Segment Start: Input for this task
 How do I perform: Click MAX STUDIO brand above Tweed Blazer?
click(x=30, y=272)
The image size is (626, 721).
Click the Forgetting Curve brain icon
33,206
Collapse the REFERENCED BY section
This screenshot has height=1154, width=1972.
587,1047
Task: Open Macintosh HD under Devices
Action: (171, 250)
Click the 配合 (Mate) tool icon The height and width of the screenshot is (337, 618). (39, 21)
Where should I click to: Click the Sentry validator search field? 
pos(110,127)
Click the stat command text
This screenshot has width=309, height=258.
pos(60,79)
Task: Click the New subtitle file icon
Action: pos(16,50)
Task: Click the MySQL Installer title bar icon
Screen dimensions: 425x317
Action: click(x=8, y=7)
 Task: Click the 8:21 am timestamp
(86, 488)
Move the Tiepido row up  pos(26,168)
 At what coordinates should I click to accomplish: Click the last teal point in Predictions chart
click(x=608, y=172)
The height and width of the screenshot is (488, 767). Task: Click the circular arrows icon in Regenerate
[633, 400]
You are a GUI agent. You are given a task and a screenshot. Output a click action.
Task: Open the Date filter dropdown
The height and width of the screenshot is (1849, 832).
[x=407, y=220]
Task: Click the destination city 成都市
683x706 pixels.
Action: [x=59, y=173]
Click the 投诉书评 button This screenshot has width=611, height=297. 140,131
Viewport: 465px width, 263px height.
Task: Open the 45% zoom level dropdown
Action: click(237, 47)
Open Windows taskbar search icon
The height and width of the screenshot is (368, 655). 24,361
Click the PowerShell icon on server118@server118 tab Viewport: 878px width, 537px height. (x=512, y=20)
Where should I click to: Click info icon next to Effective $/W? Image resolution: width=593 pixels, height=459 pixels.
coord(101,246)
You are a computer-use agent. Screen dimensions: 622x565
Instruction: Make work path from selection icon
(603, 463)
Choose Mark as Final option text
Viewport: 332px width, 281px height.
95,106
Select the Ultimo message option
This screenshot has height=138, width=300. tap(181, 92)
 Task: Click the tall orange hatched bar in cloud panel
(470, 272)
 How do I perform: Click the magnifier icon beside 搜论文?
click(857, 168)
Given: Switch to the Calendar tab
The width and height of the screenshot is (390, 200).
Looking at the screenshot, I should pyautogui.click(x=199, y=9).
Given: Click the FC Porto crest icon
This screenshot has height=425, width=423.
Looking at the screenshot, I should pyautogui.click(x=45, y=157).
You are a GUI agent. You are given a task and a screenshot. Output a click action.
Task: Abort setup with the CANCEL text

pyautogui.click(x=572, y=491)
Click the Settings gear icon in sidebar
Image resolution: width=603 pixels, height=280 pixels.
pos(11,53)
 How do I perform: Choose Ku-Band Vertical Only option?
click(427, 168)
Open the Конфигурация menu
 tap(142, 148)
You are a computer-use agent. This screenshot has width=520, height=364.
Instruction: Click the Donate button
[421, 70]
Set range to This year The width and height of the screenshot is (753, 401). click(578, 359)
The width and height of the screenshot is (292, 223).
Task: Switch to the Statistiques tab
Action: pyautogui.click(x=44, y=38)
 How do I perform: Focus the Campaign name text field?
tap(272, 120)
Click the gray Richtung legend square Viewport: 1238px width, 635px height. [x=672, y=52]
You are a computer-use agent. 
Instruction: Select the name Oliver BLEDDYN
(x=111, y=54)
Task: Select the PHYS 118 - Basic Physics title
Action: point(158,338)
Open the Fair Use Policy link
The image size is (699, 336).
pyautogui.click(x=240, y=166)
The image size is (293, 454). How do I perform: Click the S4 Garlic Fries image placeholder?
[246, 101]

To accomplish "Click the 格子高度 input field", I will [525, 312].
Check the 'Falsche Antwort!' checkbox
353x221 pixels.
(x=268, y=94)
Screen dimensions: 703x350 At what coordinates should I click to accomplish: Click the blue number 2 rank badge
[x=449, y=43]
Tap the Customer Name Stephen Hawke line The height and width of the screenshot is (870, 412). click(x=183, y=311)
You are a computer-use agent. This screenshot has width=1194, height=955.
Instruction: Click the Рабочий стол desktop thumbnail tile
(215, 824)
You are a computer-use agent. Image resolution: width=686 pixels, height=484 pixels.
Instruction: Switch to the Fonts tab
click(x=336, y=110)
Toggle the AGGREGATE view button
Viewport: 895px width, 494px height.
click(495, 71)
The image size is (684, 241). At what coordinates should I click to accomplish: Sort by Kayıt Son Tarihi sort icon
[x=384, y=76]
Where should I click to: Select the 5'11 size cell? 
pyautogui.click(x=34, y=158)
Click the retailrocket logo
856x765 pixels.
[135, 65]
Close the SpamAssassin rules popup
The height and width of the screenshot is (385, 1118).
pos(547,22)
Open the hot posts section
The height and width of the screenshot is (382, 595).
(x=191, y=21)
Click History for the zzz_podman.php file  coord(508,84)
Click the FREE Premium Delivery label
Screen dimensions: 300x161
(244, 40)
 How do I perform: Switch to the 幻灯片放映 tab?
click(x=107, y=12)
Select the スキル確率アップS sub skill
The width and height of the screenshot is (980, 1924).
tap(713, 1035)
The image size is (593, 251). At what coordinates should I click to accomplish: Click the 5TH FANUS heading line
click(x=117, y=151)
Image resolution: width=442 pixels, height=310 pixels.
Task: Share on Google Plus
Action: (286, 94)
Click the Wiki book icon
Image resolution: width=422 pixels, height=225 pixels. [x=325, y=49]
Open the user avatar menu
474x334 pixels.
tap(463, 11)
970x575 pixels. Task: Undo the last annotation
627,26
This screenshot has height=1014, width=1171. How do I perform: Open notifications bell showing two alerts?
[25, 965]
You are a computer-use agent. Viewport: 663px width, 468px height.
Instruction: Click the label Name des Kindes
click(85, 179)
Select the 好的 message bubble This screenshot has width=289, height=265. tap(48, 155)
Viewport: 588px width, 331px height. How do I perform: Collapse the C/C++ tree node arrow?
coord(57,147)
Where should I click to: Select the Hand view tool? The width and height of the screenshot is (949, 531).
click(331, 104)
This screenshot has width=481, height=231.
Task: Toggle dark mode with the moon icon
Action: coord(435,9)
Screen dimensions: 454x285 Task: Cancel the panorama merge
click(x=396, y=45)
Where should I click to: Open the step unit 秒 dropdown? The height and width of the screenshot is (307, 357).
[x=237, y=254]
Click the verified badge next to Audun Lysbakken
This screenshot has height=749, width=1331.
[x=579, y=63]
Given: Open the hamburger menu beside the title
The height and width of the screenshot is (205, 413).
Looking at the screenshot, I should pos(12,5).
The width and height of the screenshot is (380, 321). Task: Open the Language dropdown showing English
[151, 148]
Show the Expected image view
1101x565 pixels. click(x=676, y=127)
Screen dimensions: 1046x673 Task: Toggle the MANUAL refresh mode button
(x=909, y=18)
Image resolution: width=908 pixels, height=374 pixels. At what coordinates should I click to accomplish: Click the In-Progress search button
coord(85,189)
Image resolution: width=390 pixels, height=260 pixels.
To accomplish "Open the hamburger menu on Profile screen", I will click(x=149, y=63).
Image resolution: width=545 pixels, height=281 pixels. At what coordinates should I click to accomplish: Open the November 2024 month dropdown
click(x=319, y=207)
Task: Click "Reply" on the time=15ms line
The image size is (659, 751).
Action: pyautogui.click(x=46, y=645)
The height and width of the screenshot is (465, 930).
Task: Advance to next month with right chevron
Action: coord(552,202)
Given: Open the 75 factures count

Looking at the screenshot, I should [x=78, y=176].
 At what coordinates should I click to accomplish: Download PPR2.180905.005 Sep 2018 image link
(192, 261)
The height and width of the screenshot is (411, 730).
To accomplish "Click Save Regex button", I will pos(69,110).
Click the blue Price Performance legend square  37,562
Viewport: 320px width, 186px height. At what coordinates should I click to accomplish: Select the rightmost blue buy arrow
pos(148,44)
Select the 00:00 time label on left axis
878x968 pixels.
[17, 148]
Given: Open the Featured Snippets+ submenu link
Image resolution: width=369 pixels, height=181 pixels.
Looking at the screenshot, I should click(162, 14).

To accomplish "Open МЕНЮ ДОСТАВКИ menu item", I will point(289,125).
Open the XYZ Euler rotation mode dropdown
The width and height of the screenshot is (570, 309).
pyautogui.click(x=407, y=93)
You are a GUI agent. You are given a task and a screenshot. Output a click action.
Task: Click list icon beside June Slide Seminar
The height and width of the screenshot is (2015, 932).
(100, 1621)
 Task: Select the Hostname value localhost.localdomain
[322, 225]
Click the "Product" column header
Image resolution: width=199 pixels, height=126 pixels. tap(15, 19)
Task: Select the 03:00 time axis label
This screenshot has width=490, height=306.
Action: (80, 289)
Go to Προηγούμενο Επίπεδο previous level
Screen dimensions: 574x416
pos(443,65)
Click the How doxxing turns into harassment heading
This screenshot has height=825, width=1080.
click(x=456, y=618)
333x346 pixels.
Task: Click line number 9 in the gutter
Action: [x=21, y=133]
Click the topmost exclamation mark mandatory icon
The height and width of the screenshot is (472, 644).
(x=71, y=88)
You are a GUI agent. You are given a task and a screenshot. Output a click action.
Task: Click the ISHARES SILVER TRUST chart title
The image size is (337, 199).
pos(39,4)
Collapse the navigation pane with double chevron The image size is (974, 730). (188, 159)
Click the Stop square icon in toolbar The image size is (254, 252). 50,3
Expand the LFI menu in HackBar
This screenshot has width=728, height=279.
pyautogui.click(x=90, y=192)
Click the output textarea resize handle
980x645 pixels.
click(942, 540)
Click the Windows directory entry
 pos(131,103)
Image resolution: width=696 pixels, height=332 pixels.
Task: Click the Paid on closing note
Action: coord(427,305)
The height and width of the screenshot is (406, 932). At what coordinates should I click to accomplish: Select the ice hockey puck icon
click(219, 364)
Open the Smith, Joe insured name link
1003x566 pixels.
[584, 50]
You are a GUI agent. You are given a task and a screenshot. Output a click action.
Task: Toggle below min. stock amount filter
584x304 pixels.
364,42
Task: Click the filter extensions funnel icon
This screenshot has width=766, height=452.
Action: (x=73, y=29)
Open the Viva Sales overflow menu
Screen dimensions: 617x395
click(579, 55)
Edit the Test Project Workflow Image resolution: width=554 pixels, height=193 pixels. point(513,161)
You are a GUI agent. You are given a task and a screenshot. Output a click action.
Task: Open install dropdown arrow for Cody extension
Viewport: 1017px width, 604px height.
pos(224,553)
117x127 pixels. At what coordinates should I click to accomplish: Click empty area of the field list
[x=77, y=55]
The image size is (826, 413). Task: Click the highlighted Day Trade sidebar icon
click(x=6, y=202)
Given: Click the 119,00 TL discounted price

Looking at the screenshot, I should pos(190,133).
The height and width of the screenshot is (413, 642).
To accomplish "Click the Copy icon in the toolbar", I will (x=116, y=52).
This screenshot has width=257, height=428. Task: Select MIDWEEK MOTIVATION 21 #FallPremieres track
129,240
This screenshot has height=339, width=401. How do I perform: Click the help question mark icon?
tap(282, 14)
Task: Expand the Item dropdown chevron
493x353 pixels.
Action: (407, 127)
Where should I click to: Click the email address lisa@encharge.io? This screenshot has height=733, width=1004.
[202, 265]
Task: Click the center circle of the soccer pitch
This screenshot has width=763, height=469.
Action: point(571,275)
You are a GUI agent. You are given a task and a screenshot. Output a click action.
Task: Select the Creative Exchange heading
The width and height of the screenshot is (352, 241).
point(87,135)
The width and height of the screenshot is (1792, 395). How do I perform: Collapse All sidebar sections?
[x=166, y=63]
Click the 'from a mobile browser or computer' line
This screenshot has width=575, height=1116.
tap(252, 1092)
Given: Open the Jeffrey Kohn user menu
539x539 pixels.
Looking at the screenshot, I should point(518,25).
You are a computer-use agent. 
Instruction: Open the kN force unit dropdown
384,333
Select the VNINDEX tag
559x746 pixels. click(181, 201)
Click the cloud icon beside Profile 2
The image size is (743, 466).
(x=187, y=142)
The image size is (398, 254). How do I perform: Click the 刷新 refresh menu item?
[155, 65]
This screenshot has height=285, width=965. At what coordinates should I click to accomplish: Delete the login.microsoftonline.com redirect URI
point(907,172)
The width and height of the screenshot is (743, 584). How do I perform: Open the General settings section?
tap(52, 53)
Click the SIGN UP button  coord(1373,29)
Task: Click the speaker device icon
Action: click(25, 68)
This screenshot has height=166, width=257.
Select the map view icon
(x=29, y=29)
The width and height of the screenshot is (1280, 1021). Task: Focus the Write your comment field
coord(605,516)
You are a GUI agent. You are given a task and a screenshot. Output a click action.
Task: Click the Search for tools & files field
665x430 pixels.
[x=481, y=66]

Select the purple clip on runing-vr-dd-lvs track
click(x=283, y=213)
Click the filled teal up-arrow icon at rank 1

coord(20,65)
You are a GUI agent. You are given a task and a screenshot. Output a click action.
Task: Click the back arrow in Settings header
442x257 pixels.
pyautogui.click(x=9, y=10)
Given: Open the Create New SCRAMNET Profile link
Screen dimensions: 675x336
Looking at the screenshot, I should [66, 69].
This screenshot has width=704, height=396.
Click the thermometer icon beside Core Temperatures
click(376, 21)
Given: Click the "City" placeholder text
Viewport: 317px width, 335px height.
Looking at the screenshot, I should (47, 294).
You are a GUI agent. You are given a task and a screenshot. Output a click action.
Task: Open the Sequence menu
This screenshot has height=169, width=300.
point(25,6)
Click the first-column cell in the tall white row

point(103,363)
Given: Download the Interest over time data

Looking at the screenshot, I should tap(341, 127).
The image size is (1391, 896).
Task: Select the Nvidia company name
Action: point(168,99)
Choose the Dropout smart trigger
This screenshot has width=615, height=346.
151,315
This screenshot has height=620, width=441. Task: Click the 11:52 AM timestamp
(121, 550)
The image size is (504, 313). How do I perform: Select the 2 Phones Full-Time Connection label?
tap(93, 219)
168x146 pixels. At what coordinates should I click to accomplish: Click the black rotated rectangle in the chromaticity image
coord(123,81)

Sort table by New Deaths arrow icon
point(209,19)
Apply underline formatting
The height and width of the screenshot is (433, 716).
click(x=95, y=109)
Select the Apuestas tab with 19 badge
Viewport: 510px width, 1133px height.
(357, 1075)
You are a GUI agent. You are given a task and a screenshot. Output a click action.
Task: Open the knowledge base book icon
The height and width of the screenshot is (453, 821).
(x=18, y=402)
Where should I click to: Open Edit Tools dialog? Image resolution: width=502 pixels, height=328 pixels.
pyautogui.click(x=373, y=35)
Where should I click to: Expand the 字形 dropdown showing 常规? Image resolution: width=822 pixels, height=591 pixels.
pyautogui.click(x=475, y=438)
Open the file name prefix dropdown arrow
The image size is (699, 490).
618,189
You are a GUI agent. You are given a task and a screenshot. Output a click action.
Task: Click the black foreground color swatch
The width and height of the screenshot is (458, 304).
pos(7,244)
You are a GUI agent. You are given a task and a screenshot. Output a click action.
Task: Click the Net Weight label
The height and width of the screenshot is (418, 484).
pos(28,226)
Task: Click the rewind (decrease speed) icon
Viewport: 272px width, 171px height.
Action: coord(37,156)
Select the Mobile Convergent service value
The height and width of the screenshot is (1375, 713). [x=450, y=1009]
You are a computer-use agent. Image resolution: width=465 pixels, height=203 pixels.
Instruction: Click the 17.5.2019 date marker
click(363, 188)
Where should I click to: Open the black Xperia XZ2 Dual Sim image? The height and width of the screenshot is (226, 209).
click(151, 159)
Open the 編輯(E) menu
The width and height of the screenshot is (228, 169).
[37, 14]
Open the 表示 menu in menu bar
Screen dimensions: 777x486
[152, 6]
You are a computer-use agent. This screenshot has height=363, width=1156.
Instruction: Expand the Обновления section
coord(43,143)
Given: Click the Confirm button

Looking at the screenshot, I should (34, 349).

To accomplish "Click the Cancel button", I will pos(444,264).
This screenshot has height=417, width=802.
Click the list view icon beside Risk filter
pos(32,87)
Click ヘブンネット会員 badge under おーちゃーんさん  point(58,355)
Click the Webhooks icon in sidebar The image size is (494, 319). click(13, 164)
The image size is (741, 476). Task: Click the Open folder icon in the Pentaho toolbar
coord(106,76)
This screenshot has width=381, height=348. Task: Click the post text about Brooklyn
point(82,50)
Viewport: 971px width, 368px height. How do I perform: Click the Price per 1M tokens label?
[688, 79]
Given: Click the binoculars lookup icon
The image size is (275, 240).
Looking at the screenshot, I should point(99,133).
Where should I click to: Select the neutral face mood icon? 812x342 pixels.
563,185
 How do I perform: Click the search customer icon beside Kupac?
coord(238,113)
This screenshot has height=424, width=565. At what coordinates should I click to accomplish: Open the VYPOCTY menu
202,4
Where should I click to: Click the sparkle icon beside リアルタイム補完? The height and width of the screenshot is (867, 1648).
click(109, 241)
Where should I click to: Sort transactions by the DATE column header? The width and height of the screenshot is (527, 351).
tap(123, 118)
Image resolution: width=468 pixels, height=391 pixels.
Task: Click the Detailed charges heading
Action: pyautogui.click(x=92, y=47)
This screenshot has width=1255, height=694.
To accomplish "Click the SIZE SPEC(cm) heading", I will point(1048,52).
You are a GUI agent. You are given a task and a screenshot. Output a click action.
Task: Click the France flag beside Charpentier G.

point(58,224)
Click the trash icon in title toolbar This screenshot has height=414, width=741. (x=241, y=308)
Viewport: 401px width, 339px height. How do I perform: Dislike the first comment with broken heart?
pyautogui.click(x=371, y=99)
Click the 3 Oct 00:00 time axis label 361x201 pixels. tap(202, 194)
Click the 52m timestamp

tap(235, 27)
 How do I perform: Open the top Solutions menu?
Segment End: Input for this task
Exercise instructions -> Look above for the line with "Viewport: 332px width, 281px height." and the line with "Click the Settings gear icon in sidebar". Retype those two lines and every line between them exactly, adding nothing.

Result for this task ->
Viewport: 332px width, 281px height.
95,106
Select the Ultimo message option
This screenshot has height=138, width=300. tap(181, 92)
 Task: Click the tall orange hatched bar in cloud panel
(470, 272)
 How do I perform: Click the magnifier icon beside 搜论文?
click(857, 168)
Given: Switch to the Calendar tab
The width and height of the screenshot is (390, 200).
Looking at the screenshot, I should pyautogui.click(x=199, y=9).
Given: Click the FC Porto crest icon
This screenshot has height=425, width=423.
Looking at the screenshot, I should pyautogui.click(x=45, y=157).
You are a GUI agent. You are given a task and a screenshot. Output a click action.
Task: Abort setup with the CANCEL text

pyautogui.click(x=572, y=491)
Click the Settings gear icon in sidebar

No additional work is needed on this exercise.